The federal Centers for Medicare & Medicaid Services said Tuesday it is revamping rules that define how states can collect money to fund supplemental Medicaid payment programs.
Supplemental payments have increased in the past several years, going from 9.4 percent of all other Medicaid payments in fiscal year 2010 to 17.5 percent in fiscal-year 2017. The Trump administration agreed in 2017 to authorize Florida to receive up to $1.5 billion annually in Medicaid supplemental payments for the Low Income Pool, or LIP, program.
The LIP program is closely watched in Tallahassee, as it has been an important source of additional funding for hospitals that serve large numbers of poor and uninsured patients.

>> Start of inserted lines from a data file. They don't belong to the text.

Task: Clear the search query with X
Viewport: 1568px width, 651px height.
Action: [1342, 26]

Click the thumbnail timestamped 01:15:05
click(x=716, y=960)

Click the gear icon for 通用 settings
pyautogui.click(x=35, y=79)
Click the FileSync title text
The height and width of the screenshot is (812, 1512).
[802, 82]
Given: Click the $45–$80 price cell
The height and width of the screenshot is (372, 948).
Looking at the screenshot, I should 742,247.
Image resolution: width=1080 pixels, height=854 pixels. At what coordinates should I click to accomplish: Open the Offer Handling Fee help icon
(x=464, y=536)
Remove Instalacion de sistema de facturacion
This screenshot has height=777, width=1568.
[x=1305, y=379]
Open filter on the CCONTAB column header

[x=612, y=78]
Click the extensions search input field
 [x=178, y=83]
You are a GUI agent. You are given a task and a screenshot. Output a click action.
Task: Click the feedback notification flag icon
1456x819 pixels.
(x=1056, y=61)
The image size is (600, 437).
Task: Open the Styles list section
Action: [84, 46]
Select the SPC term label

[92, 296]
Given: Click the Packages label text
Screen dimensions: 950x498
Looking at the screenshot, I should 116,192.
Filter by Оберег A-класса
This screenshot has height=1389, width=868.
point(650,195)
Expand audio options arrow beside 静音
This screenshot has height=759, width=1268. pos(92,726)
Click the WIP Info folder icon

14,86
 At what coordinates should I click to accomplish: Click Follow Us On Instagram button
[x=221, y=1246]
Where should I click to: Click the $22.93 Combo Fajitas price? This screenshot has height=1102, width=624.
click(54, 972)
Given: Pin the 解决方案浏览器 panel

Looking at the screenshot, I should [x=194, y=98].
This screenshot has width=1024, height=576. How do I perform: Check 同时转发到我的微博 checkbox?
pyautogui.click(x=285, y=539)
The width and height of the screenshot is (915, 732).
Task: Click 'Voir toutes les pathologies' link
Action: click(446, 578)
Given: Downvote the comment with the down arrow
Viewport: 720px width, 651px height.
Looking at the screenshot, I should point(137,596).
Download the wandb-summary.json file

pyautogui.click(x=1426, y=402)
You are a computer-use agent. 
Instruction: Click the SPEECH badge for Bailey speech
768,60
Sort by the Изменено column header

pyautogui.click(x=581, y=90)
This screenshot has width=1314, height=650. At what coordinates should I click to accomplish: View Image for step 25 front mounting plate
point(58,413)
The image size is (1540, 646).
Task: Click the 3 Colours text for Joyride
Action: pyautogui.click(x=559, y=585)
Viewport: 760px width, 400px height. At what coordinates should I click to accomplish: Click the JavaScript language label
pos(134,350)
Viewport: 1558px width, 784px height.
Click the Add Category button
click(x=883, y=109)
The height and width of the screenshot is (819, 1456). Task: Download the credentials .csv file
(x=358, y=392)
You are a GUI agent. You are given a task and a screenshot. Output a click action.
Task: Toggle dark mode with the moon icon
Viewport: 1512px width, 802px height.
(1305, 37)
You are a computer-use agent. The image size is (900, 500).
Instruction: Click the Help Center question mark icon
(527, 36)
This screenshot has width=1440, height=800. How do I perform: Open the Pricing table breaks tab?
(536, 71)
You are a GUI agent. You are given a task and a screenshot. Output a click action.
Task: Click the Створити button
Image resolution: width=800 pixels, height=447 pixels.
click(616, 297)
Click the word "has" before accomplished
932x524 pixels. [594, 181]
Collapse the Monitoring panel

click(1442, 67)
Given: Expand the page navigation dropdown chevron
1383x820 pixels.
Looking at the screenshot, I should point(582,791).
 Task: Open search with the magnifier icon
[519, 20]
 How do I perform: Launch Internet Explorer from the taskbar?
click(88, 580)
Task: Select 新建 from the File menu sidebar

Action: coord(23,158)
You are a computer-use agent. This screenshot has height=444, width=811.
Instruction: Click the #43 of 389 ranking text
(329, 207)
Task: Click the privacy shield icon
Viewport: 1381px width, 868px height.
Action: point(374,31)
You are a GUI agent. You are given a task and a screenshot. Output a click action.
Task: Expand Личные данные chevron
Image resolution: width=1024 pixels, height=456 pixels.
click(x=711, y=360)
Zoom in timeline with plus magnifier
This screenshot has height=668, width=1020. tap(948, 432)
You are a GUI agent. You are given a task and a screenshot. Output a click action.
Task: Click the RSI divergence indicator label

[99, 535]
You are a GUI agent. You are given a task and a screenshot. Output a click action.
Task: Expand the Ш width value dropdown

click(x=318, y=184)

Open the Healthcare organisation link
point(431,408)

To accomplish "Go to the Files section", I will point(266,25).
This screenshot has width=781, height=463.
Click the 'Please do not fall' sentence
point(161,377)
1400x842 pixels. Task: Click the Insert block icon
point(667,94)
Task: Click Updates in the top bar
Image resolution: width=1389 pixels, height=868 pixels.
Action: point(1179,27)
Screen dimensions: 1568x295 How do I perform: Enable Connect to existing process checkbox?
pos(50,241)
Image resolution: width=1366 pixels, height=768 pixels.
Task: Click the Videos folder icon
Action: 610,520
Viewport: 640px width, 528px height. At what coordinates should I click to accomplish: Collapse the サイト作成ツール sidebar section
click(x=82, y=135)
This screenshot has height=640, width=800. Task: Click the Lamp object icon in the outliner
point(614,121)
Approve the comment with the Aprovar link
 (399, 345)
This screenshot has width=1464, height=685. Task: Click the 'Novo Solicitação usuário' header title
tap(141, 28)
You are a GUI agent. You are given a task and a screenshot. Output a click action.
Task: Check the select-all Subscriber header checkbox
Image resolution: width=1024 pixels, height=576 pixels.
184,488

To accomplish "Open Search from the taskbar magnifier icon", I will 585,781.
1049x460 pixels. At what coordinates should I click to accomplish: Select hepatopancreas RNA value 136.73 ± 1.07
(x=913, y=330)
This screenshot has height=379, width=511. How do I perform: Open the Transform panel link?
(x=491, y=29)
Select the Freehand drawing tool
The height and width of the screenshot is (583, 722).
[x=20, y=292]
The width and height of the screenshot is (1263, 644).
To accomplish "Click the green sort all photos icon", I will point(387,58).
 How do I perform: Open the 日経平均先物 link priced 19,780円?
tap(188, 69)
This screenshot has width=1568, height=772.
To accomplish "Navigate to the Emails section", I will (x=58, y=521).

The state has not traditionally contributed any general revenue to the LIP program. Instead, funding comes from counties and hospital taxing districts that send money to the state. Those local funds are used to draw down matching federal dollars.
How the proposed changes in federal rules will impact Florida isn’t clear. State Agency for Health Care Administration officials did not have an immediate comment Tuesday.
Seema Verma, administrator of the Centers for Medicare & Medicaid Services, shared some details about the changes during a speech at the National Association of Medicaid Directors meeting in Washington.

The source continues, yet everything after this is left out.